Scientists in Pisa, Italy claim to have set a new world record for the fastest wireless data transmission. They report that during an uninterrupted 12-hour experiment, they were able to achieve throughput speeds above 1.2 Terabits per second; which they say beats the previous wireless data transmission speed record of 160 Gigabits per second by Korean scientists. The researchers claim that speeds of this magnitude can typically only be achieved using fiber optics.
The technology that the Pisa scientists utilized to achieve such high bandwidth, actually shares a significant similarity with fiber optics: Both technologies use optical communications. Unlike Wi-Fi or microwave communications, which use radio-based transmissions, the Pisa scientists used a Technology called free-space optical communications, which transmits data using light.

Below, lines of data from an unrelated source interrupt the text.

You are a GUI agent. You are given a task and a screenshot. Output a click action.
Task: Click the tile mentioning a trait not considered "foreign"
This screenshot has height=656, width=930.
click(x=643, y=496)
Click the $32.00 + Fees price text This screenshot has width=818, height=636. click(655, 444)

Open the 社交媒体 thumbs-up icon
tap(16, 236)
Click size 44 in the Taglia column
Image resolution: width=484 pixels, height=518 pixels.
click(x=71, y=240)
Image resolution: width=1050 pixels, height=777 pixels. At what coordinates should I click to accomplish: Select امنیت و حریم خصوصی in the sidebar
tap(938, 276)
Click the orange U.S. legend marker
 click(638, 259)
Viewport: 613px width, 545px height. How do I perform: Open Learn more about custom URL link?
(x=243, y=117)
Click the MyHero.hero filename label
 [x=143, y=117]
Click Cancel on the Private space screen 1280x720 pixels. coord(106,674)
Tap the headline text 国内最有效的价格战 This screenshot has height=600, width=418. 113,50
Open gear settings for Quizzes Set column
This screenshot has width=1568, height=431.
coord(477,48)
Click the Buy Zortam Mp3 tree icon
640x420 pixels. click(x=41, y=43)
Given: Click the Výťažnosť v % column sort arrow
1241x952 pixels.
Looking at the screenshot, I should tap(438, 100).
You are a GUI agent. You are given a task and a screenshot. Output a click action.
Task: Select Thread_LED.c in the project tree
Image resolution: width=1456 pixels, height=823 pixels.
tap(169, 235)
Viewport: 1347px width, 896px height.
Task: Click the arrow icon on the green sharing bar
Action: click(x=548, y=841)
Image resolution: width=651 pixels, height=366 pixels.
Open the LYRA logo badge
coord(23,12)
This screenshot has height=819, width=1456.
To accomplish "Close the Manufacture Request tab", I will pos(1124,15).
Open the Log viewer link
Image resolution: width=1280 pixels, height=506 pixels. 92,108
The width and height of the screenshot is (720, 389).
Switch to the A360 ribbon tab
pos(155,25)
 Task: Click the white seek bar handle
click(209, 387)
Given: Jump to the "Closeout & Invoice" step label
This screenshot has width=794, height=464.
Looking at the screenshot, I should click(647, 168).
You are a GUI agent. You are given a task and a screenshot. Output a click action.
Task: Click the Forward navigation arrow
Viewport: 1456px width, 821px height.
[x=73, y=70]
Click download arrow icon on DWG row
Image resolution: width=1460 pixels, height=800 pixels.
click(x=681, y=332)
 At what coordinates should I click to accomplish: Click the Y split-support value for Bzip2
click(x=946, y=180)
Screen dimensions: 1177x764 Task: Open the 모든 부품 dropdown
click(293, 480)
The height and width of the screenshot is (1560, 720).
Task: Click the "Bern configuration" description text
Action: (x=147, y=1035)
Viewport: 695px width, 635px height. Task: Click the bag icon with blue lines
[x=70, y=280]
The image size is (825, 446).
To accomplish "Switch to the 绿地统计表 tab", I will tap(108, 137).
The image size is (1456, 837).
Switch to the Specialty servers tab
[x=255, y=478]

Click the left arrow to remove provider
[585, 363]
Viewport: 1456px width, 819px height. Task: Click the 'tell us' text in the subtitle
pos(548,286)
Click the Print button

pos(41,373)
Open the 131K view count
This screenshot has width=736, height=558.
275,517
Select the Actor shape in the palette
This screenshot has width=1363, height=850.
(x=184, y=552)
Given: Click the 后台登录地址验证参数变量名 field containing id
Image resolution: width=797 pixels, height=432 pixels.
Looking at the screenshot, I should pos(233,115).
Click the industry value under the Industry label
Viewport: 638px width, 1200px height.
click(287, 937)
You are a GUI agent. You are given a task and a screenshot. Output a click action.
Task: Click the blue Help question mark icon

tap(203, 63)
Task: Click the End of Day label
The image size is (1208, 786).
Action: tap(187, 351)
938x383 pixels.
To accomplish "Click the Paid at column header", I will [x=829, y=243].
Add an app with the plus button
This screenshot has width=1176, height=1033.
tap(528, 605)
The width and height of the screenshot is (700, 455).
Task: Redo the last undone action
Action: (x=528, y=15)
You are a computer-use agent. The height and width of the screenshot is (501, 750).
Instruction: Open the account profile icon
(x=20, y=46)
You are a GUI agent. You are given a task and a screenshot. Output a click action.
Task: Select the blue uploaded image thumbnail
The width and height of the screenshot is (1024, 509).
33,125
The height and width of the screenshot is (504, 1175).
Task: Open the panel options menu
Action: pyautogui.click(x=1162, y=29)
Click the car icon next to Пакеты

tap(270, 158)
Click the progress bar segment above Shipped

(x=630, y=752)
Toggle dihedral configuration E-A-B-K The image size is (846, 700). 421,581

"Free space optical communications is a line-of-sight (LOS) technology that transmits a modulated beam of visible or infrared light through the atmosphere for broadband communications. In a manner similar to fiber optical communications, free space optics uses a light emitting diode (LED) or laser (light amplification by stimulated emission of radiation) point source for data transmission. However, in free space optics, an energy beam is collimated and transmitted through space rather than being guided through an optical cable. These beams of light, operating in the TeraHertz portion of the spectrum, are focused on a receiving lens connected to a high sensitivity receiver through an optical fiber."